Post by AnthonyJM » Sat Jul 26, 2008 10:48 am

I saw my doctor yesterday, following a few months of intense anxiety and some depression. She recommended starting back on Lexapro (which I took for a year, ending last October, I was up to 20mg, lowering 5mg a month until I was done).

My original reasoning for starting the Lexapro in the first place was panic attacks. The medication helped, after about 6 months I had no panic attacks. I decided to end the medication as I had graduated from college and was pursuing a military career as an officer. Turned out I couldnt go to Officer Training if I was on meds, and had to be off for a year before even applying. So I ended the medication on the premise that I would be applying to office training again. Well, life happens, mainly I took a good paying corporate job.

I didnt have any panic attacks for about nine months, had a handful about three weeks ago but none since.

Ive been trying to work through the program but the anxiety has been making it very difficult. Also, my girlfriend of 4 years will be leaving for military duty in about 6 weeks. I am torn about this as she doing what I wanted to and couldnt. The majoirty of my stress comes from her (indirectly of course, she is wonderful). I know stress is due to how we react, but I am very anxious about what will happen to her. So Im jealous of and scared for her, not ready to marry her, cant move due to good job, and with all of the anxiety Ive found myself becoming less attracted to her (the perfectionistic, over analyzation stuff). Ive though tif I end things with her all of my stress will go away, I know this isnt true, I had anxiety problems before her. Yet I find it very hard to differentiate between this being a really bad breakup, or my anxiety at its worst. Breaking up would be my first/only serious relationship to end, its a lot of hurt.

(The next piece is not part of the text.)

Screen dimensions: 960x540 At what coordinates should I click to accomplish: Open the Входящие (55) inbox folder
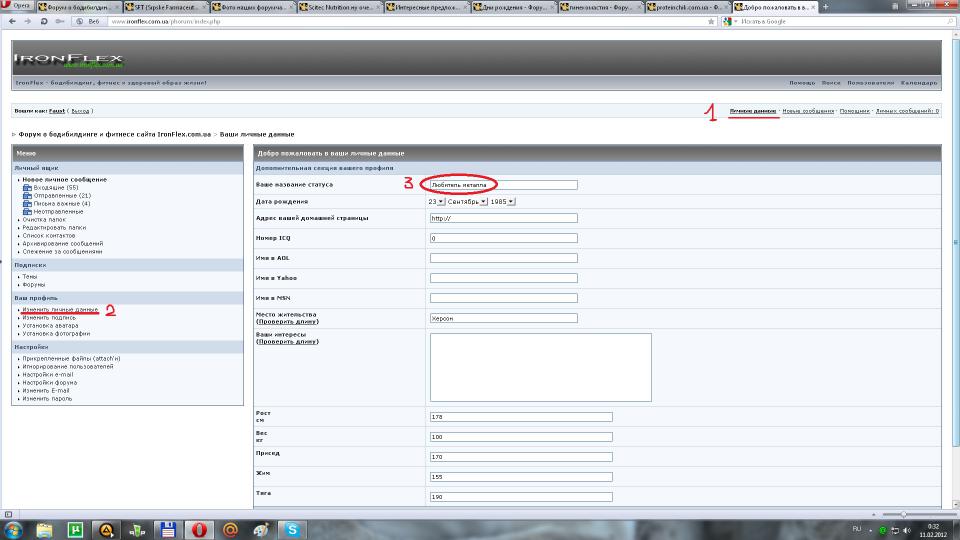pos(55,187)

I know the medication cant cure thought processes, only better enable us to learn to do so. Apart of me truly hopes the medication will save my relationship, that my hangups about her will not be such a big deal, that my worry that I havent dated enough girls/experienced enough relationships is truly part of the anxiety and I will forget and never think about it as I never did before. What's the anxiety and can be fixed, and what is truly me in terms of the relationship? I know she has hangups about me, especially now that she's seen how bad my anxiety can be, but I know she loves me and is ready to be married. I dont know what to do. Any answer I go with comes with "what if Im wrong" and then rationalizations for the answer seem untruthful and designed only to make myself feel better.

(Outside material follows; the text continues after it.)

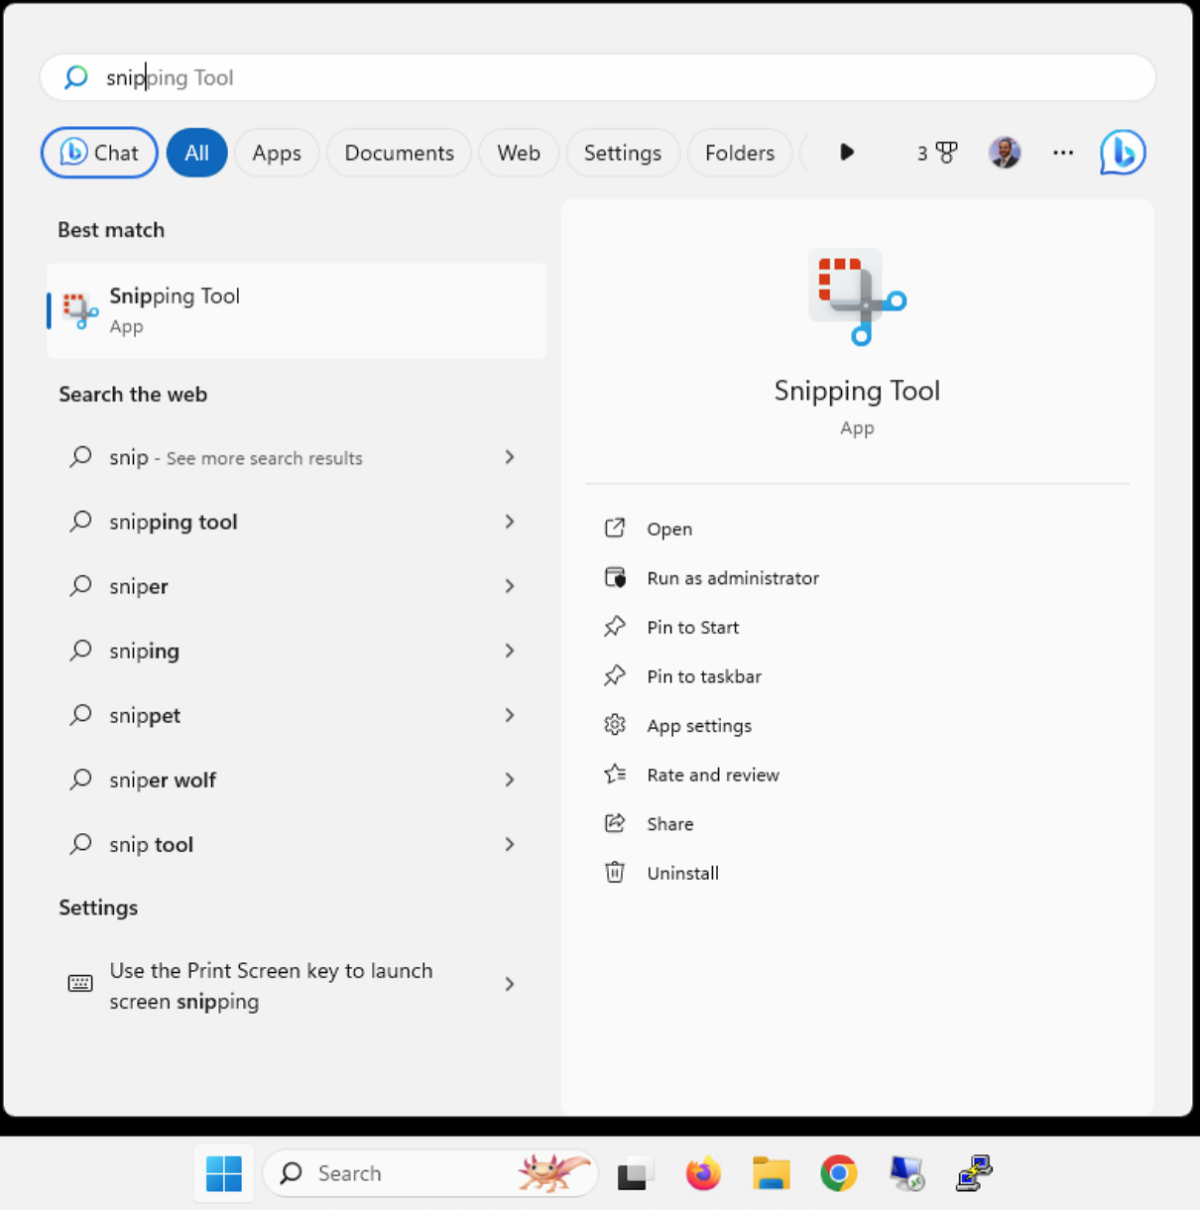Screen dimensions: 1200x1210
Task: Open Bing Chat from the search header
Action: (x=98, y=152)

My problem with starting again is that it will further postpone and possbily forever end any military career I may have, wont be able to drink (I only to do socially, never to the point of drunkenness), and (most importantly) deep down inside I feel like I should be able to handle life without help from medication and starting again will be nothing more than weakness.

In my clearer moments I think:

"The medication is designed to get you to the point where you are able to see things clearly, rather than focusing on the anxiety, so that you can feel good enough to concentrate on and start taking care of yourself. The medication will temporarily clear up the anxiety so that you can focus on getting better. Once you learn how to get better and actually do, you can stop taking the medication. The skills you learned while on the medication will allow you to take care of yourself once you stop taking the medication.".

I beleive that. Yet the cost is so high.

Thoughts? Anyone learn to relax and save a relationship, drink lightly in social situations without side affects, and successfully get better after starting and ending the medication?

Guest

Post by Guest » Sun Jul 27, 2008 12:07 pm

wow i can see your frustration. i just been on lexapro for 2 months and i feel better my anxiety and my panic attacks were so chronic i had no choice but to take medication my relationship with my boyfriend of 8 years was getting bad he got so frustruated with me when i started having my panic attacks so i feel you, i kept ending up at the E.R once a month so i started to take lexapro and now that i dont get panic attacks my relationship with my boyfriend has gotten back to normal. when someone sees you having severe panic attacks they see you as your weak and crazy and weird thats how people were seeing me they couldnt understand what was going on with me the only way they will know is if they experience it themselves. and about your career hey your health comes first but if you think you can handle your symptoms hey go for it without meds. dont believe that meds is a sign of weakness it will save your life from illnesses from all the stress your getting so i dont see it as a sign of weakness my health comes first than any relationship and career thats just my opinion !! good luck !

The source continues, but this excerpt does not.